- _Short problem_: In the patent claim, what does the server side computing device examine to decide whether the second click is invalid?

- _Text segment_:
* START *

Representative Claim

The ’056 Patent

  1. A method for identifying invalid click(s) by a system including at least one web page on a server side computing device, the at least web page providing a plurality of links associated with a plurality of other web pages associated with a plurality of merchants, the method comprising the steps of:

generating a first code on the server side computing device, the first code identifying at least one device on a client side;

sending said first code to said at least one device over a communication network;

obtaining from the device on the client side, a second code when said at least one user performs a first click on at least one of said links associated with at least one of said other web pages at a first time;

obtaining from the device on the client side, a third code when said at least one user performs a second click on said at least one link associated with said at least one other web page at a second time; and

determining, by the server side computing device, whether said second click is invalid by examining a difference between said first time and said second time.

* END *

- _Rows_:
* START *

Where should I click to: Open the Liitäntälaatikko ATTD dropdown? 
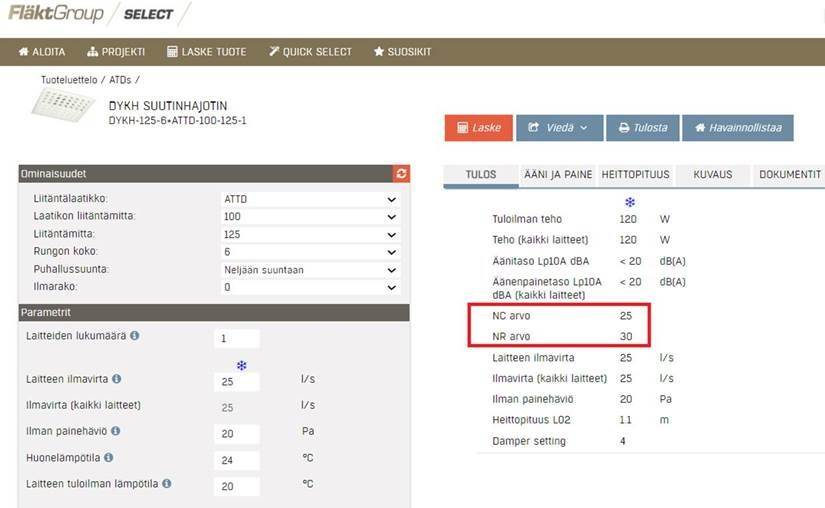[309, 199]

* END *
* START *

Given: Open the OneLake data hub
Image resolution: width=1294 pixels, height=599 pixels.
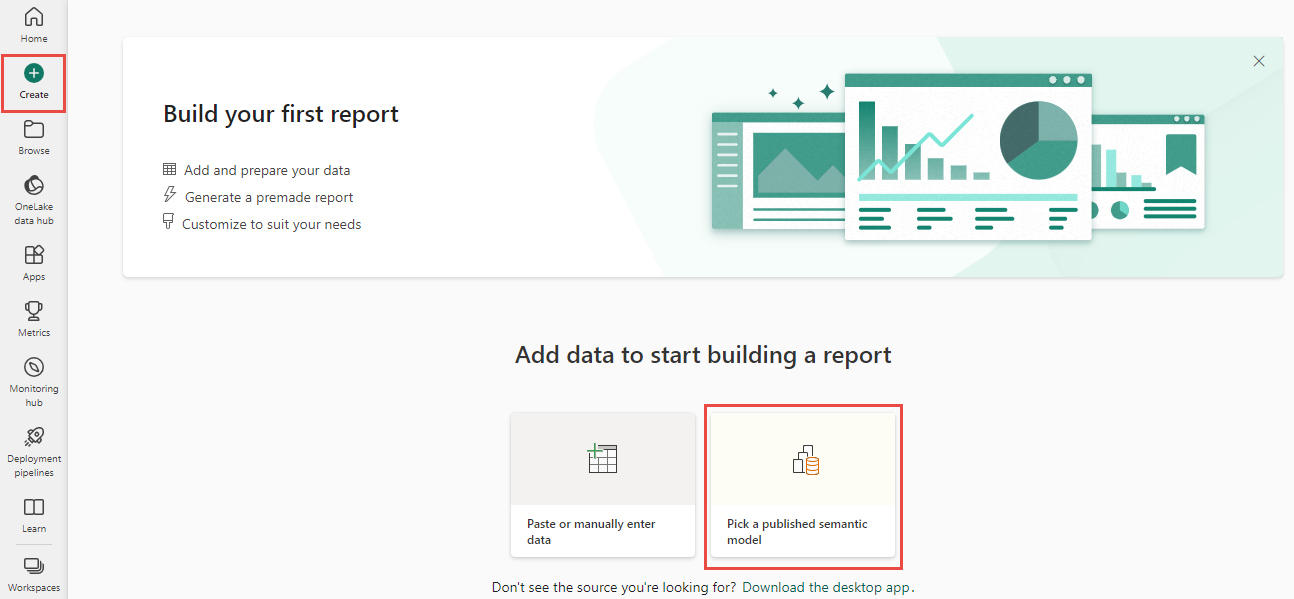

* END *

- _Result of the task_: The difference between the first time and the second time.